Goal
Put the records from the line with "Given: Open the test1 product title" to the line with "click(303, 1067)" into a Markdown table with the columns Row and Line, one numbered row per line and blank lines skipped. Leave the pictures out of your table.

Material supplied
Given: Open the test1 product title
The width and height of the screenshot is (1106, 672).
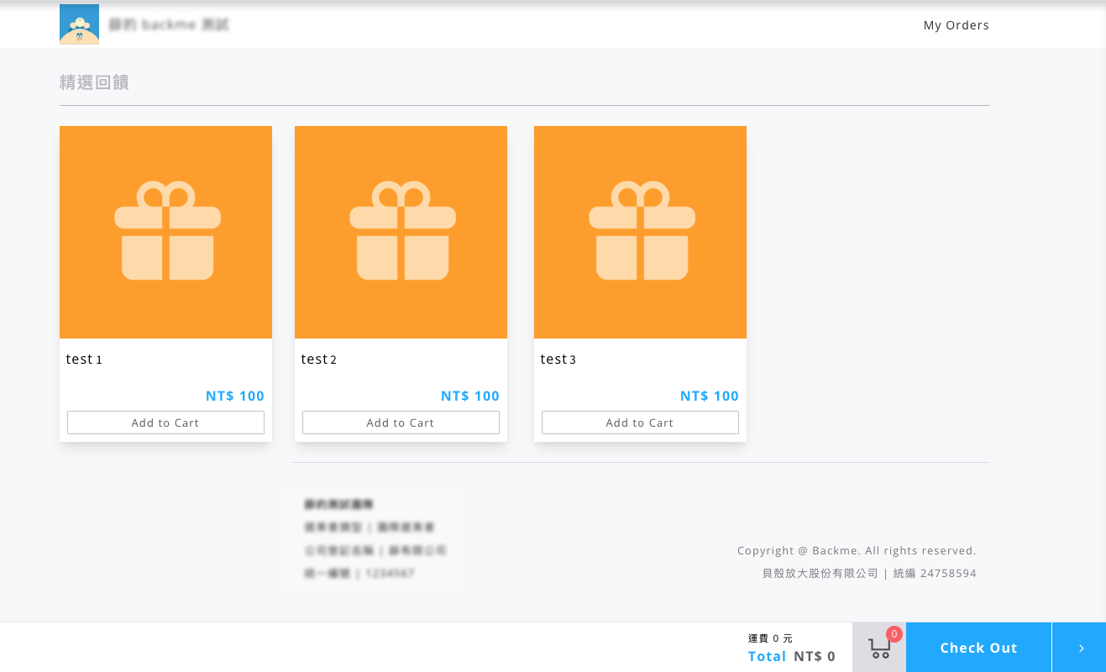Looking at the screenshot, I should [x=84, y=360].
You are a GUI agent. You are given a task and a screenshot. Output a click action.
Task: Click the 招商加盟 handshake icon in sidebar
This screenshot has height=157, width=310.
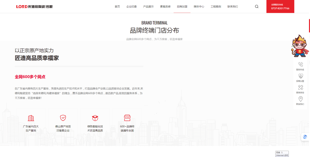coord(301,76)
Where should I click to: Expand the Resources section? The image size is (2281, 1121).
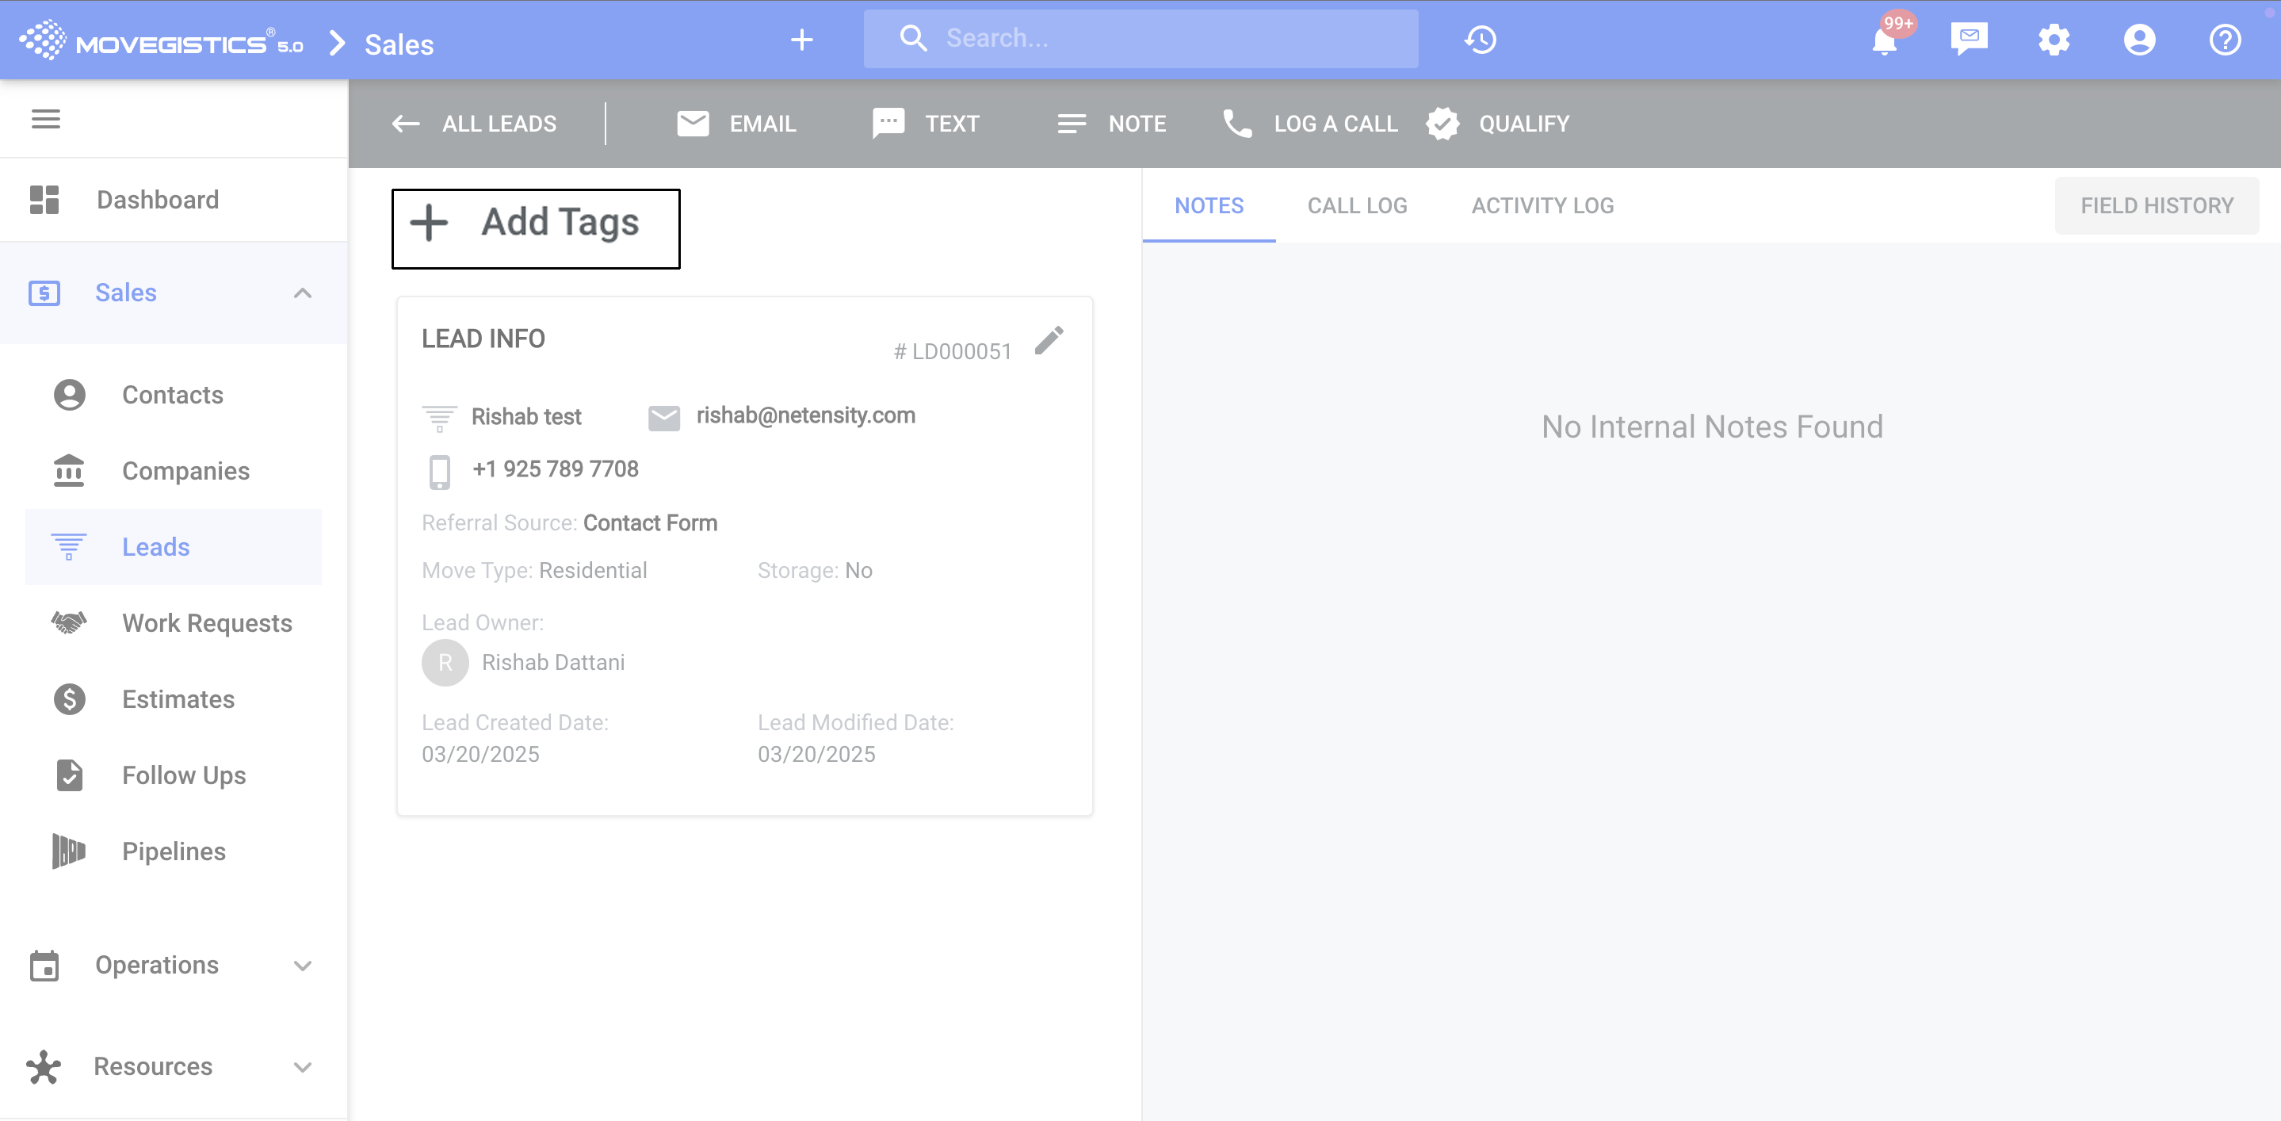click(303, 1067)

==

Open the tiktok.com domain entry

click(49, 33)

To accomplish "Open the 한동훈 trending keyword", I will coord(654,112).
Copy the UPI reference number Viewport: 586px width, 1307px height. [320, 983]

Reply
| Row | Line |
|---|---|
| 1 | Given: Open the test1 product title |
| 2 | The width and height of the screenshot is (1106, 672). |
| 3 | Looking at the screenshot, I should [x=84, y=360]. |
| 4 | You are a GUI agent. You are given a task and a screenshot. Output a click action. |
| 5 | Task: Click the 招商加盟 handshake icon in sidebar |
| 6 | This screenshot has height=157, width=310. |
| 7 | coord(301,76) |
| 8 | Where should I click to: Expand the Resources section? The image size is (2281, 1121). |
| 9 | click(303, 1067) |